The Months
PBS Recommendation - Summer 2016
The Months is a book of poems about time – not only the attritions of time, its ageings, conflicts and illnesses, but also, and more importantly, the kind of time the French philosopher Bergson called ‘duration’, a human time that speeds up or slows, expands and contracts, measured by perceptual rather than scientific laws.

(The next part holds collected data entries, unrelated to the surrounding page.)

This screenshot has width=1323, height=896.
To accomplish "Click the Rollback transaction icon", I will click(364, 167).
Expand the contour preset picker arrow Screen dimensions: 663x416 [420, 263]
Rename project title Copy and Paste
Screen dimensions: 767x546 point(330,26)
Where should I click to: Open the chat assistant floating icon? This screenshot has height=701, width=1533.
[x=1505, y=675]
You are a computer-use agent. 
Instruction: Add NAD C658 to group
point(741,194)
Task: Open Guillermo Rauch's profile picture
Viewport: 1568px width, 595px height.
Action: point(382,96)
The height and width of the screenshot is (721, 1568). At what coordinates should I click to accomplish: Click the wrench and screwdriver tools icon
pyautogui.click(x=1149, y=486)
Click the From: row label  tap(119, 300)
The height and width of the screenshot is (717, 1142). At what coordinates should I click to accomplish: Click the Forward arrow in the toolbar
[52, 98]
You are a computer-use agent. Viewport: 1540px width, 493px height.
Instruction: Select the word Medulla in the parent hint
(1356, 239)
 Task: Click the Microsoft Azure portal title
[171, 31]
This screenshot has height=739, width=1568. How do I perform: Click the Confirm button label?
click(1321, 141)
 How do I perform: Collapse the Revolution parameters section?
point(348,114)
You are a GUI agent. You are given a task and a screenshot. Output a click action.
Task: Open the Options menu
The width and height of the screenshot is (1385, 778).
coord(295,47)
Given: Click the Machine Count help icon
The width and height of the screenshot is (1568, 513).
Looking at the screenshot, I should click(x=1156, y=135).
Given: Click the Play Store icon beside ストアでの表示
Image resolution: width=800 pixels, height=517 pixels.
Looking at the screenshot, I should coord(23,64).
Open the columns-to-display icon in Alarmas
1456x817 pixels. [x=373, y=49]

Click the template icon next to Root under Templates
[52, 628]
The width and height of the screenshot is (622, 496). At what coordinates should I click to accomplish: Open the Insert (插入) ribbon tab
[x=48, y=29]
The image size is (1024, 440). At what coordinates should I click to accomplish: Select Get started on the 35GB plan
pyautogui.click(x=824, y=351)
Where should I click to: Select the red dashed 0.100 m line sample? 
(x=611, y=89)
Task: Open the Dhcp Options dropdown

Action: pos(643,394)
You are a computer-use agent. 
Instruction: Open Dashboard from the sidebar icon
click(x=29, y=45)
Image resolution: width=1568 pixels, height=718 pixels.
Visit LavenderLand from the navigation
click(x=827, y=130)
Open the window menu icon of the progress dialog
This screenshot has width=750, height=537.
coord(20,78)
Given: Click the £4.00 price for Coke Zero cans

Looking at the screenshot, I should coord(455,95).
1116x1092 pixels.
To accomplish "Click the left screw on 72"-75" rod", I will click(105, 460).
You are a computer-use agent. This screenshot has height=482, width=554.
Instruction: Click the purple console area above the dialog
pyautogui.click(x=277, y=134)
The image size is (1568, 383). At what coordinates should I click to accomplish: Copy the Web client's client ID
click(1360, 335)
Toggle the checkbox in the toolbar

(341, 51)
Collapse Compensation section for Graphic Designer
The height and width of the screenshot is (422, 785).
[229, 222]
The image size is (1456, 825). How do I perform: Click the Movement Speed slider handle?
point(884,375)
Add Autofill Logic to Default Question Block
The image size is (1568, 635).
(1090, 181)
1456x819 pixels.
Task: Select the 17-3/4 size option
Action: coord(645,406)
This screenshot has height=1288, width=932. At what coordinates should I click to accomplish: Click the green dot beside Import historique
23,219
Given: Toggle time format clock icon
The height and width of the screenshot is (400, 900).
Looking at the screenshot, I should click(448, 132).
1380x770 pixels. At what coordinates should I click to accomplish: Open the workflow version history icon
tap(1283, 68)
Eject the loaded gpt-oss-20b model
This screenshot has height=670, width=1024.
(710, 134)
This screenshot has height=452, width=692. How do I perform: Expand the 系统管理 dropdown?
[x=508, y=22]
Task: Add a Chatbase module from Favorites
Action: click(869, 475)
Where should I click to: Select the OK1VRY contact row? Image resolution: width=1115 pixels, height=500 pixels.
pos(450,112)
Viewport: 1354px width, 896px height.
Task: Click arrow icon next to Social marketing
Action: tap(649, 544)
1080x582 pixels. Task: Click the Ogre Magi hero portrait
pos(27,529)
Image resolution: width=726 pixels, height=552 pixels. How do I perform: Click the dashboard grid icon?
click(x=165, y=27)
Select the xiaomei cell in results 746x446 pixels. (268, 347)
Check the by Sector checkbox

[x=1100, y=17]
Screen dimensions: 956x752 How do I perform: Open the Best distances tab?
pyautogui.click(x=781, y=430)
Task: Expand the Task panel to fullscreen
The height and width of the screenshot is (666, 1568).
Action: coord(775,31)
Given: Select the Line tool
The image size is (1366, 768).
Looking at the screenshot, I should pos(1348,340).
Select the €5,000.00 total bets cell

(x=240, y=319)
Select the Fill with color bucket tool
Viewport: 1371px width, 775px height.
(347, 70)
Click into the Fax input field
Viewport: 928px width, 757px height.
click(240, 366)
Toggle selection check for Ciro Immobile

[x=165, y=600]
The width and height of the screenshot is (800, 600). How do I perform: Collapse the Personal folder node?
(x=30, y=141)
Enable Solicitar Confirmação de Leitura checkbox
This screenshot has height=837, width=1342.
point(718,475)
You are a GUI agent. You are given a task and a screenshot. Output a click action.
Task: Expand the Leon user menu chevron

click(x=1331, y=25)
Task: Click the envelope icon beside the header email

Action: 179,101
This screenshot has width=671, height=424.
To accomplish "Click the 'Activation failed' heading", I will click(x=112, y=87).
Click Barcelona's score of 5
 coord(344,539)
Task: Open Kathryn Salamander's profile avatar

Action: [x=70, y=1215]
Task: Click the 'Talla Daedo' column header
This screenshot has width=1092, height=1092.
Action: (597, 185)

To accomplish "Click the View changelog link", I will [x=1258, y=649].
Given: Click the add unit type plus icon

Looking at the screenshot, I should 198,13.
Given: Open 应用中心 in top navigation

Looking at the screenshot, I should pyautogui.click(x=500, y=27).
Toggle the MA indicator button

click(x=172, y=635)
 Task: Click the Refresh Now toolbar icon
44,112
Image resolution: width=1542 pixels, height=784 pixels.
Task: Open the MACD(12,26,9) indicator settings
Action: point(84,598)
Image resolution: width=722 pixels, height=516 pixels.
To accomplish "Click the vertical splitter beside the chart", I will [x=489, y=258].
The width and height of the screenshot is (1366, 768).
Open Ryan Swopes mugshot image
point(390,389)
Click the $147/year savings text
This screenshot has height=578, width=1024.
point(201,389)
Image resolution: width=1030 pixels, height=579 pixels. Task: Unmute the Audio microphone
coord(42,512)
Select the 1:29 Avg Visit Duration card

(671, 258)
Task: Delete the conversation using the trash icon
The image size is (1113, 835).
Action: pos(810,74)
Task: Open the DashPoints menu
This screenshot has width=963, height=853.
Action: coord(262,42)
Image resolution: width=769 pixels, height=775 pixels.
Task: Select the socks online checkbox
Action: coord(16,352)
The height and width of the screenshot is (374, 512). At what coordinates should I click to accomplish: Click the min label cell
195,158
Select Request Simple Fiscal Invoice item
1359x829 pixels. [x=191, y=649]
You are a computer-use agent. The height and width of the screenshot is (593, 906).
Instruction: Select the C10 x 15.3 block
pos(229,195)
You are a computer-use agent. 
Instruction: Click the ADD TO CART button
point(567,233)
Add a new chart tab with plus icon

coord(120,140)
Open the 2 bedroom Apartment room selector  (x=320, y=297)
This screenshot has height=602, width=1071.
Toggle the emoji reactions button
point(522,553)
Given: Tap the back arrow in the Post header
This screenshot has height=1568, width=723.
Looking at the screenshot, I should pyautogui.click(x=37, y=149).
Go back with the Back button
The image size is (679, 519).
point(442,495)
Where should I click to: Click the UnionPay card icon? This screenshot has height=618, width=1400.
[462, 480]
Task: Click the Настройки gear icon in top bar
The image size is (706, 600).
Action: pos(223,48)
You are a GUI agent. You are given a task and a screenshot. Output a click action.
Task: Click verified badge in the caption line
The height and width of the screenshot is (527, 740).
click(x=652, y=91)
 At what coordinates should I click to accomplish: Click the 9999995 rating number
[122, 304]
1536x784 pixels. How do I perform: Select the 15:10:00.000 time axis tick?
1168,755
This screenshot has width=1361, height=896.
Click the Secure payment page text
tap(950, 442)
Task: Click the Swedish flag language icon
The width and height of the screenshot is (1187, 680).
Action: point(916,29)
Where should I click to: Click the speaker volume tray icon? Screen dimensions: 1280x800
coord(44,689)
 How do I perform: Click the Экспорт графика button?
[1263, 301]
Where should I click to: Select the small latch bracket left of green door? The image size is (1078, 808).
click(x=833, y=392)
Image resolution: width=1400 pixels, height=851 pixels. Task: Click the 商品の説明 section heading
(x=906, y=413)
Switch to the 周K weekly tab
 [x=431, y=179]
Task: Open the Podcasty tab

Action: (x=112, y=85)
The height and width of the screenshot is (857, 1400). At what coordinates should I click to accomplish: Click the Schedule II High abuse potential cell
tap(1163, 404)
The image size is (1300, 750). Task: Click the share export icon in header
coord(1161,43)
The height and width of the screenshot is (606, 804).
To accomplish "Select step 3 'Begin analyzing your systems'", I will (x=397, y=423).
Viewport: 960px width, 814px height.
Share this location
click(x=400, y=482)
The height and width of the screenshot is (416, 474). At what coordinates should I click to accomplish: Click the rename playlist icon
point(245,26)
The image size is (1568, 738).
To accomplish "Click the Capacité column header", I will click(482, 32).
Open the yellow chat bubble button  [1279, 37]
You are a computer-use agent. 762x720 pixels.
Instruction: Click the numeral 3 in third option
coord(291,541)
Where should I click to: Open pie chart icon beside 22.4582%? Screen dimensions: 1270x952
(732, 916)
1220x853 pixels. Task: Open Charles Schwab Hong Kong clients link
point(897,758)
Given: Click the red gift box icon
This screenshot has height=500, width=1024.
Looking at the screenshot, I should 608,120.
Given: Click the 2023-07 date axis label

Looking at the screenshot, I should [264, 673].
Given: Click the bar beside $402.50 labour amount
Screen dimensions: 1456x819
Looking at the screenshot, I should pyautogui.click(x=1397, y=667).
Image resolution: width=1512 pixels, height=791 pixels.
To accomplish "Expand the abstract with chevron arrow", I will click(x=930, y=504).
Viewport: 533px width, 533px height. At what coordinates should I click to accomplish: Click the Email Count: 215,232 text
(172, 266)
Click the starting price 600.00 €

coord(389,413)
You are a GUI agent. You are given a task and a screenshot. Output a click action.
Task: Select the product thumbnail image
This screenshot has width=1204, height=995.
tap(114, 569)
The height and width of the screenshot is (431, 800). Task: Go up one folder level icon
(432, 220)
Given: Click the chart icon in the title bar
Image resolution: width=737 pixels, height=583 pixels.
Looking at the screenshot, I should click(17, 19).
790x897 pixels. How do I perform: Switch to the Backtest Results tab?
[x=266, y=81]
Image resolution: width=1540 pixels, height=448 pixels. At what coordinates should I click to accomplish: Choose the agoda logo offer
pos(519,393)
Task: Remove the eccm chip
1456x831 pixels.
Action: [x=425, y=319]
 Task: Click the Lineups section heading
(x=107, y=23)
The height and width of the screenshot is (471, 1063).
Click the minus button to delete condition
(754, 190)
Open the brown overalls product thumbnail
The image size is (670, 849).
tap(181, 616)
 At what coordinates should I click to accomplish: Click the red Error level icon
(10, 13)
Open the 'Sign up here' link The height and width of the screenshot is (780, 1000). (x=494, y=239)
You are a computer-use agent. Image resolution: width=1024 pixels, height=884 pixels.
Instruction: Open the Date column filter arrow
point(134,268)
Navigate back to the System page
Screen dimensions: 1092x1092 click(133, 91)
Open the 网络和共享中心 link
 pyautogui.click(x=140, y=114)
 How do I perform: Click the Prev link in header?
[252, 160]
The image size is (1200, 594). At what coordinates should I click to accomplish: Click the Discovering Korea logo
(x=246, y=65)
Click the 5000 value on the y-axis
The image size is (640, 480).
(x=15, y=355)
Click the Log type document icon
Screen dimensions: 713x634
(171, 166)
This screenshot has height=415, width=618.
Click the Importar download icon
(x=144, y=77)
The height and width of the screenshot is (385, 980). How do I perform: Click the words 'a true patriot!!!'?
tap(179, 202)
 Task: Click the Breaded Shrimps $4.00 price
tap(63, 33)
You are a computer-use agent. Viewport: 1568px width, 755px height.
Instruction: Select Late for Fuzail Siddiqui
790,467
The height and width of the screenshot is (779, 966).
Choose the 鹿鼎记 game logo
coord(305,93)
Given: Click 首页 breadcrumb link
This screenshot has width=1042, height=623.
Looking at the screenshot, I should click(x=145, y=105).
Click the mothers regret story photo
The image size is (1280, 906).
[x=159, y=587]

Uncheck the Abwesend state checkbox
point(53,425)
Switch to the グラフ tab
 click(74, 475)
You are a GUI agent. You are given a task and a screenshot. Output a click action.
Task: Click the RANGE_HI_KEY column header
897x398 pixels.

At the centre of the collection, the long title-poem interweaves material from two pregnancies spanning two generations: these months open themselves up to insecurities and dreams, culture, myths, everyday realities and moments of fear or delight. The two births that end this compelling narrative take the book in a new direction, to a time and place where it is possible to stand still and watch a saucepan drying on a draining-board or cycle round a mountainous island at age sixty, laugh at oneself, or even begin again.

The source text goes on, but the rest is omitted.